Strasbourg, France--European Commission chief Jean-Claude Juncker on Wednesday urged EU nations to increase legal immigration in a bid to avoid more migrant deaths in the Mediterranean.
Juncker's comments angered his own centre-right party in the European Parliament, in Strasbourg, France, where he made the comments.
He expressed disappointment with the outcome of last week's emergency EU summit held in Brussels in the wake of the deadliest migrant shipwreck yet in the Mediterranean.
"We must work on legal immigration. If we close the doors, migrants will break in through the windows," Juncker told MEPs.
He won the support of the European parliament when he called for a quota for distributing asylum seekers across all 28 EU countries following the disaster, in which more than 700 migrants died on a boat crossing between Libya and southern Italy.
They overwhelmingly approved a resolution calling for a binding quota, by 449 votes to 130, with 93 abstentions.
But many member states will likely resist a measure requiring any revision of EU rules which require that the member state which first takes in an asylum seeker must then process their request on its soil and take responsibility for returning home those denied admission.

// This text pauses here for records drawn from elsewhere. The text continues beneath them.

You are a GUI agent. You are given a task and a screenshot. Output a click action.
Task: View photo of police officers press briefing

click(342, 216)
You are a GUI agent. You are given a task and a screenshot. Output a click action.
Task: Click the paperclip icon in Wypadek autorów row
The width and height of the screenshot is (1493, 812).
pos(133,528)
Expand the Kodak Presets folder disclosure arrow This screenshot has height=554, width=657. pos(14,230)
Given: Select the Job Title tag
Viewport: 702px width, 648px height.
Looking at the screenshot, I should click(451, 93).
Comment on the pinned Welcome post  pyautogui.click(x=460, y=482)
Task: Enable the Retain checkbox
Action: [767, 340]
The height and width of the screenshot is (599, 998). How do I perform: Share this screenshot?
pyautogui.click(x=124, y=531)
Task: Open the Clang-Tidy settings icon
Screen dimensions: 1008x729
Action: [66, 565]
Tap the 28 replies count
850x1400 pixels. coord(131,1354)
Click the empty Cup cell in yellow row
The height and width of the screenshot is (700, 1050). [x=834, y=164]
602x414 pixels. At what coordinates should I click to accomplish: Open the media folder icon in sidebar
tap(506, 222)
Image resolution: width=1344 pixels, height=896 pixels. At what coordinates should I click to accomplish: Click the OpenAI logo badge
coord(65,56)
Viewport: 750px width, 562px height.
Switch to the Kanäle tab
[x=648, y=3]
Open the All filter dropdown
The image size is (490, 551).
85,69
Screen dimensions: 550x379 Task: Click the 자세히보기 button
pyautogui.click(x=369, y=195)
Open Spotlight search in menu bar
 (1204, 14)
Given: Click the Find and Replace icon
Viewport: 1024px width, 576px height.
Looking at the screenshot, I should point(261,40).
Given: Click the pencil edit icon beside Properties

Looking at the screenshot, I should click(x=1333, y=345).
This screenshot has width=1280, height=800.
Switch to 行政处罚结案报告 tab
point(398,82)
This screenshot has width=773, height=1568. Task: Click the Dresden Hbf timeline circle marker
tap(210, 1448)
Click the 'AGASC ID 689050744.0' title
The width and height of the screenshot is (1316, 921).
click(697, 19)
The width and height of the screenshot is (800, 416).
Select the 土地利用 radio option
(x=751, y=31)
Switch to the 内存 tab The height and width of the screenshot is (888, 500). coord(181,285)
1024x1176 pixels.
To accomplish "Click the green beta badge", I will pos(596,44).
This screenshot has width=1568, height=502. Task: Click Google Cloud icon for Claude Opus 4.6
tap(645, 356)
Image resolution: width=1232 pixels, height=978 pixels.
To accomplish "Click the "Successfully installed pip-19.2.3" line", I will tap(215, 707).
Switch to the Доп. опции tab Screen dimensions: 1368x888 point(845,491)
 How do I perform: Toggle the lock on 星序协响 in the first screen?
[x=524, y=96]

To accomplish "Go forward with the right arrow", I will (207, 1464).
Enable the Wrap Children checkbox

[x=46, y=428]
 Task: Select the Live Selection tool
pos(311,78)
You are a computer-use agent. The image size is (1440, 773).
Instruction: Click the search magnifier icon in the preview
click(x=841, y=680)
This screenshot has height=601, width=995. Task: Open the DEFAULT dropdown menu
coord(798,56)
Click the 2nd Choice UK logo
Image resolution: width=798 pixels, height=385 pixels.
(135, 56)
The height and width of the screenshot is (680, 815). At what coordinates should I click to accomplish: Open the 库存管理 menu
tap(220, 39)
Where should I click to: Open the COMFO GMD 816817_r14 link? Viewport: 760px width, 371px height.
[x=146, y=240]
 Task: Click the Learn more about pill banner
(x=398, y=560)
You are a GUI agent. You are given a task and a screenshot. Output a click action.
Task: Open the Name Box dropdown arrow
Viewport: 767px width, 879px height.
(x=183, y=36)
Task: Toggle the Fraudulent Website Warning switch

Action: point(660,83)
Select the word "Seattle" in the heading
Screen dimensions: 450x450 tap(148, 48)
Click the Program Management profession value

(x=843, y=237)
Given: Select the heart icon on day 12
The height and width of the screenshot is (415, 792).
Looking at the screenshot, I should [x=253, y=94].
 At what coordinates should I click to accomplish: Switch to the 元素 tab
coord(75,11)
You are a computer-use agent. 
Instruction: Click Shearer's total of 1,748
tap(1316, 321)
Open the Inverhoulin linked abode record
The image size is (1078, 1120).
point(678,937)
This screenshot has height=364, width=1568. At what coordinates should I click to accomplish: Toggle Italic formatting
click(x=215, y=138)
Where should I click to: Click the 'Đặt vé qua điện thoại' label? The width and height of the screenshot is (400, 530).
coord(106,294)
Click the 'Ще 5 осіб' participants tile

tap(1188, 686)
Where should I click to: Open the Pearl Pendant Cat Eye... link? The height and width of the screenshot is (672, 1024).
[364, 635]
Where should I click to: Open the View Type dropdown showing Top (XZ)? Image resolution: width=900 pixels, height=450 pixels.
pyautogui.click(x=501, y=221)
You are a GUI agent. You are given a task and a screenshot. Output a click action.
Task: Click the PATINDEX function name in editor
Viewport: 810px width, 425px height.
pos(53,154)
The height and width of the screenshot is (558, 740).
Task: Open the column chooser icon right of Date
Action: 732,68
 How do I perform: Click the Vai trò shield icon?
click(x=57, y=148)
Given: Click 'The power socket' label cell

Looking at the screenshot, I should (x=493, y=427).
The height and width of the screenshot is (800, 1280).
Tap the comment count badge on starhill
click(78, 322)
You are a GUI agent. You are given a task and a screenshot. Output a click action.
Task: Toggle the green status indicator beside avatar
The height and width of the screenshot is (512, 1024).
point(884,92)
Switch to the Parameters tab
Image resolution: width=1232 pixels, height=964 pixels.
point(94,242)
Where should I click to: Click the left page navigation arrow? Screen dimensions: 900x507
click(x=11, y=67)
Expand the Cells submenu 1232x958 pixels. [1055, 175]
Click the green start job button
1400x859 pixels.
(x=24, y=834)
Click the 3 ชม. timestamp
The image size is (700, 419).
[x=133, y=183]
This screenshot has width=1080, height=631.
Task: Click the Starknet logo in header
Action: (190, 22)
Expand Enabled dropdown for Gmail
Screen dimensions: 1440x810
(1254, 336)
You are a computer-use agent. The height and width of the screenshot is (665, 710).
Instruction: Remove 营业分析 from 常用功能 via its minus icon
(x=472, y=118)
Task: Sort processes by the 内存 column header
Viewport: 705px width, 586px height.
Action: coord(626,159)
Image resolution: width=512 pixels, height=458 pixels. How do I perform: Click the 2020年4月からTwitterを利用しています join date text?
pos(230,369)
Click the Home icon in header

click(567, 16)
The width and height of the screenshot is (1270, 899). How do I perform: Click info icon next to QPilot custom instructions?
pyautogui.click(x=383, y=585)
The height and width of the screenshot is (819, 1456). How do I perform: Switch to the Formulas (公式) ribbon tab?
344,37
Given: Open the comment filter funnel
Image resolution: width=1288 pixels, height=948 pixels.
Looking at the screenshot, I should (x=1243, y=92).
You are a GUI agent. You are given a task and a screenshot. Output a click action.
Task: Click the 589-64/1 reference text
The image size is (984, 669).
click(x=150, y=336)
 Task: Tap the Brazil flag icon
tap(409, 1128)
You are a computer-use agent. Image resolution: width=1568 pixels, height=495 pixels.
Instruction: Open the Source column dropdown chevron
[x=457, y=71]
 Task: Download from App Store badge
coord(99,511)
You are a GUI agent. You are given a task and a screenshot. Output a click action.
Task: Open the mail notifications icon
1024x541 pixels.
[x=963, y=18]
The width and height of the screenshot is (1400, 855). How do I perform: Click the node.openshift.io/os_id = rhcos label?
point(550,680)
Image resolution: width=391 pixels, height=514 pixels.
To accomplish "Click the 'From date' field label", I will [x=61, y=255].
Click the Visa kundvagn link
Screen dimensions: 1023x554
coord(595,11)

The last attempt to change the rules, in 2013, failed when 24 of the 28 EU member states voted against, with only Italy, Malta, Cyprus and Greece -- those now bearing the brunt of the migrant influx -- in favour.
However Juncker's appeal on immigration angered Manfred Weber, head of the conservative European People's Party, the largest in the European Parliament and the one Juncker belongs to.
The EPP blocked any reference to legal immigration in the parliament's draft resolution that was seen by AFP.
Juncker's proposal was also rejected by the European Conservatives and Reformists (ECR) as well as by the anti-EU UK Independence Party and extreme-right movements.